That being said, SSC's staging of the play, which has traditionally been deemed problematic to produce, blooms under Kent Gash's direction. Yes, Coriolanus (John Preston) is a killing machine with undemocratic attitude, a product of testosterone-pumped war-waging Rome, but that's what makes him so shockingly modern. A soldiering aristocrat, he thoroughly despises the plebes, but, hey, at the very least he's honest about it--and isn't honesty what we all say we want in politicians?
But honesty, as Coriolanus finds out to his cost, can be damning in the political arena, where compromise and double-talk is king. Coriolanus' problem is his belief that he's entitled to a consulship on account of his military prowess, which is understandable given that Rome, while messily giving birth to democracy, is at war with the neighboring Volscians, whom Coriolanus almost single-handedly defeats at Corioles (hence his honorific title, in addition to his given name, Caius Martius).
But though he's the returning war hero and favored by the aristocracy, Coriolanus is distrusted by the people, whom he despises but whose approval he needs to become consul. This elitist attitude creates a chink in Coriolanus' armor that political schemers and tribunes Sicinius Velutus (Terry Alexander) and Junius Brutus (George Daisa)--the dapper duo in designer suits-- shamelessly exploit.
Full Frontal
The result?
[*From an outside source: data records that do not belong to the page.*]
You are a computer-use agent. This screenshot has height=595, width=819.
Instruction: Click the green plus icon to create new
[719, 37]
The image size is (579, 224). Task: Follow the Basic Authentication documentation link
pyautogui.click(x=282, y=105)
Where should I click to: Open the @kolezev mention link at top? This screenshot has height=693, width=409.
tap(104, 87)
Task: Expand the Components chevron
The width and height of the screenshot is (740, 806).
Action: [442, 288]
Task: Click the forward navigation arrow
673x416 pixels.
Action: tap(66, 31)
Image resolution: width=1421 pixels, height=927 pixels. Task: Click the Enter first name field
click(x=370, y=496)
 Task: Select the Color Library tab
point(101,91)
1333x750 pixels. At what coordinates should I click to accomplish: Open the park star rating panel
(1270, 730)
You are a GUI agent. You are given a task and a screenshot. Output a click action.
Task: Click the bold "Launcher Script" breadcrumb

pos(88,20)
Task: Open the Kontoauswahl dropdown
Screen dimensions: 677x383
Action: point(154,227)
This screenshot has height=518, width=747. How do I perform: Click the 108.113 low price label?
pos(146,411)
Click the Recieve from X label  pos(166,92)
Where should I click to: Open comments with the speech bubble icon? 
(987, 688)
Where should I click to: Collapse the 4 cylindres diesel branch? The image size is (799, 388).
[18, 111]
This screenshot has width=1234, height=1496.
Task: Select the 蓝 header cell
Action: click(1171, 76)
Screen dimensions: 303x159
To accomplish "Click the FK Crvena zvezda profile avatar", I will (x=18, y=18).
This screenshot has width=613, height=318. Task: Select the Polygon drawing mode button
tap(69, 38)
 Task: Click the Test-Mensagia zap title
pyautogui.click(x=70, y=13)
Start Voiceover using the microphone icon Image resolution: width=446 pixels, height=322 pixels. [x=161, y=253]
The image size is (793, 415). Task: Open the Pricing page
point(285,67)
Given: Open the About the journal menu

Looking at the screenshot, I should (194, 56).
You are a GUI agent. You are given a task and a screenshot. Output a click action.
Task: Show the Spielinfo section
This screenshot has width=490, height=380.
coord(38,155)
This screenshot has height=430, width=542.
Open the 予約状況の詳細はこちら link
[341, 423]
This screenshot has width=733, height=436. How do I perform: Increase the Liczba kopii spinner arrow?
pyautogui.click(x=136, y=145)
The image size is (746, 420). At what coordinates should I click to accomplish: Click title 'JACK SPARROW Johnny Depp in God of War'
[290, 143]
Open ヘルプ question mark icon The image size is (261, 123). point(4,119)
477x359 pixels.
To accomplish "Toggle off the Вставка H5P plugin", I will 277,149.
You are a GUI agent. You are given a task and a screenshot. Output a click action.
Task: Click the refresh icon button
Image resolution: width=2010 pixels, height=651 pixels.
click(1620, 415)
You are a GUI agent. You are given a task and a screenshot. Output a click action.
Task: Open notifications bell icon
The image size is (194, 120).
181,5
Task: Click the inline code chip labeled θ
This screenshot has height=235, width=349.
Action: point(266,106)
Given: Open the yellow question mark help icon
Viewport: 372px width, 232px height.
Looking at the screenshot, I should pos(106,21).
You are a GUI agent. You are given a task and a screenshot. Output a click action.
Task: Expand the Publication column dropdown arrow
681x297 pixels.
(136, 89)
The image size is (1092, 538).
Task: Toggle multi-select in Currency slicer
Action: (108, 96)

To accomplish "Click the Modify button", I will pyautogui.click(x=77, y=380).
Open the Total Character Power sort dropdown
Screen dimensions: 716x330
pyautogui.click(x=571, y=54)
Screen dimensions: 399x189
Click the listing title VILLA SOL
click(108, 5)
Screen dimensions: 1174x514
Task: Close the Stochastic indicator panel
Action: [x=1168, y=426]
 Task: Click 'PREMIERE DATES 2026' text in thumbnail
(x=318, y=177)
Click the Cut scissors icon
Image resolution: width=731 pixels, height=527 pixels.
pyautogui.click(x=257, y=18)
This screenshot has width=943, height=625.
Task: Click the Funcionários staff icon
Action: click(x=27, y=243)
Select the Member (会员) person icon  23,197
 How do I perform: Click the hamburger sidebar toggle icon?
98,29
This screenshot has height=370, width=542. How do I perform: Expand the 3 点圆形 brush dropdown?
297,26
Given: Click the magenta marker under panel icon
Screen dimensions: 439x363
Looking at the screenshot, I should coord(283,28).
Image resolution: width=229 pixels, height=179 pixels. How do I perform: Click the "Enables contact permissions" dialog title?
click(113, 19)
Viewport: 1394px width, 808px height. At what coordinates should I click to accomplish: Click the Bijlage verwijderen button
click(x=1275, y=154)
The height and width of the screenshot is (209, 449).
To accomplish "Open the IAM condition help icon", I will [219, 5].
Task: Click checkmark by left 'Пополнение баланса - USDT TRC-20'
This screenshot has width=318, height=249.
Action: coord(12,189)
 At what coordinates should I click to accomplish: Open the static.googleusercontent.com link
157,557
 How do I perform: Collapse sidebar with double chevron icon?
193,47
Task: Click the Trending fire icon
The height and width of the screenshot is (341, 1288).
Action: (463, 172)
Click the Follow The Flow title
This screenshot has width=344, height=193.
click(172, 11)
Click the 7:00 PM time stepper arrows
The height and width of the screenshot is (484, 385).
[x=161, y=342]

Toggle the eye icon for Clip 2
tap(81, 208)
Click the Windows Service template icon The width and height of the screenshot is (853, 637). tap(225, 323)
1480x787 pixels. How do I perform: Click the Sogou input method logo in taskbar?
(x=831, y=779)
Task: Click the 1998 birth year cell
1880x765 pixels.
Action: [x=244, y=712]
Militaristic and democratic values clash with all the dazzle of a full-frontal sword fight, only this time it's words that do the damage. And as Sicinius and Junius do their best to discredit Coriolanus while keeping their hands clean, it becomes clear that what's tricky about democracy is that testosterone and martial values still dominate, same as they ever did, only now the will of the people must appear to have been done.
Shakespeare definitely gave the lion's share of fun lines to Sicinius and Junius, and actors Alexander and Daisa take the opportunity to the max. But they are not the play's only schemers. Volumnia (Judith Roberts) convinces as Coriolanus' hard-edged mother who, cloistered by social order, lives vicariously through her son, in both the military and the political arena. Unlike Coriolanus, she's prepared to change her tune, at least in public, if that will enable her to slither into the power spot, but, a prisoner of her gender, she becomes part of her son's collateral damage.
Meanwhile, Coriolanus' wife, Virgilia (Jacqueline van Biene), gives us Shakespeare's take on the dumb blonde. By remaining almost completely mute throughout the play, Virgilia not-so-dumbly illustrates that in a world of large egos, the only way to get attention is by keeping silent.
Other memorable performances were Carl Cofield as Menenius Agrippa, the white-suited patrician with the flashy rings (I enjoyed his drape-around-the-suit look as a minimalist nod to the classical toga) and Aldo Billingslea as Tullus Aufidius, particularly eye-catching as the whip-cracking, shirtless bondage-style general of the Volscians. Last but not least was composer and musician Klimchak, who managed to rock out while hanging in a cage from the ceiling.
There's also laser tag, gunfire and sword-fighting aplenty. But unlike the blood-guts-and-explosions formula of Hollywood action films, the special effects in this production aren't a substitute for a gripping plot, but rather a welcome enhancement to keep tension taut.
By the end of this alarmingly contemporary-looking production, it was clear, once again, that Shakespeare (whoever s/he was) is beyond compare when it comes to understanding and portraying the human condition. This time round, we got to witness a sobering and timely reminder that it may be impossible to be a truly great leader and a truly great person on your own terms.
And in the course of three hours, we have seen anarchy, chaos, rapid administrational changes and a world upended by tribunes, who shouldn't be running the show and who are calling heroes traitors, demanding death by throwing, in this case from the Tarpeian rock, a handy cliff from which state criminals were hurled in the good ol' days of Rome.
In taking one of Shakespeare's least performed plays and jazzing it up by juxtaposing classical with modern themes (think Fellini's Roma), director Kent Gash has revealed Coriolanus to be an endlessly fascinating, compelling and complex play. Besides being the first to showcase this really dynamic and powerful story, he is also the director with this season's hit on his hands.